Que peut-on faire aujourd’hui, à partir de ce qui reste des fleurons historiques de la décentralisation théâtrale, les centres dramatiques nationaux, avec l’histoire de la création de ces lieux et de ce qui a été accompli pour que ça existe ?

François Chattot : Le vieux père Beckett disait : « Le rôle de l’artiste aujourd’hui, c’est de trouver une forme pour accommoder le gâchis. » Notre travail consiste à essayer de trouver une forme de travail, de gestion, qui soit la moins absurde et la plus vivante.
Pour faire que ce centre soit comme un grand champ opératoire avec la blessure au milieu et tout le monde autour. La blessure totale de la société, du monde et des personnes. Ce sont des souffrances individuelles et collectives, des luttes personnelles et collectives. Le centre dramatique permet d’avoir des outils, un plateau, des cintres, des coulisses, du matériel, des régisseurs de très haute qualité, une équipe administrative, des relations publiques, de la communication. Un champ opératoire conséquent.

Oui, mais les malades en question n’ont pas l’air d’être très habitués à aller se faire soigner chez vous…
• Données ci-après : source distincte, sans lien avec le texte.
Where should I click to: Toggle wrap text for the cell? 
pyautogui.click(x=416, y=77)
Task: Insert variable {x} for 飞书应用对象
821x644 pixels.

Il faut ouvrir les vannes, sortir du parvis, de l’église. La culture a tendance à être sacralisée et il y a ici une double sacralisation qui bloque les gens.
Certains ne savent pas que l’on joue du théâtre là-dedans. Lorsqu’on demande aux chauffeurs de taxis où est le théâtre, ils disent : « C’est là-bas, là où il y a les gros piliers », en désignant l’opéra. Dans le centre dramatique ils ne savent pas ce qu’il se passe, ils imaginent que c’est peut-être une société secrète qui fabrique des choses qui ne sont pas pour eux.
Il faut que ça soit ouvert. Nous essayons d’aller dehors, d’aller dans des lieux, pour faire connaissance, dire bonjour. Dans ce qu’on appelle le « grand Dijon », il y a une dizaine de maisons de la culture, de centres sociaux, de maisons de quartier. On a pris notre bâton de pèlerin et on est allé toquer aux portes : « Bonjour, nous venons d’arriver, voici ce que l’on fait, et vous, qu’est-ce que vous faites ? Vous avez un territoire, nous en avons un. Vous avez des compétences, nous aussi. » À chaque fois, les gens ouvrent en se disant : « Bah, voilà, il fallait bien que le prédateur vienne chez nous. » Nous sommes perçus comme des prédateurs parce que nous sommes le centre dramatique national. Ils pensent que nous allons venir leur vendre quelque chose. Le fait de dire simplement « bonjour », c’est impensable ! En tout cas, ça se passe comme ça pendant les vingt premières minutes… Au bout d’une demi-heure, il peut y avoir une sorte d’étonnement : les gens s’aperçoivent que nous ne sommes pas armés, que nous n’avons pas de camions blindés et que nous ne sommes pas prédateurs. Des choses peuvent se connecter… On pourrait se serrer les coudes, lier nos forces… Alors, nous avons commencé à nous réunir pour en parler, et il y a eu de petites étincelles de mutualisation possible. Je ne dis pas qu’elles auront lieu. Il faut apprendre à avoir confiance. On ne se connaît pas. On ne s’est jamais vu travailler, ils n’ont vu aucun spectacle. Je n’ai été chez eux que quelques fois. C’est très long. Le vieux Jacques Fornier, fondateur du centre, m’a dit : « T’inquiète pas, il faut au moins cinq ans. »
On en a fait deux, il nous en faut encore trois. C’est très proche de l’agriculture. Tu peux faire tout ce que tu veux, ça ne peut pas pousser plus vite que la relation réelle. La relation réelle ne peut pas être arbitrairement inventée. Elle peut être désirée mais elle ne sera partagée que lorsque le temps aura créé l’apprivoisement, lorsqu’on sentira qu’on peut se filer un coup de main sans pour autant que ce soit une dette, dans un vrai échange, ou même un jour coproduire des spectacles ou inventer des créations. Pourquoi ne pas travailler avec ces lieux périphériques des quartiers de Dijon, construire ensemble des productions ?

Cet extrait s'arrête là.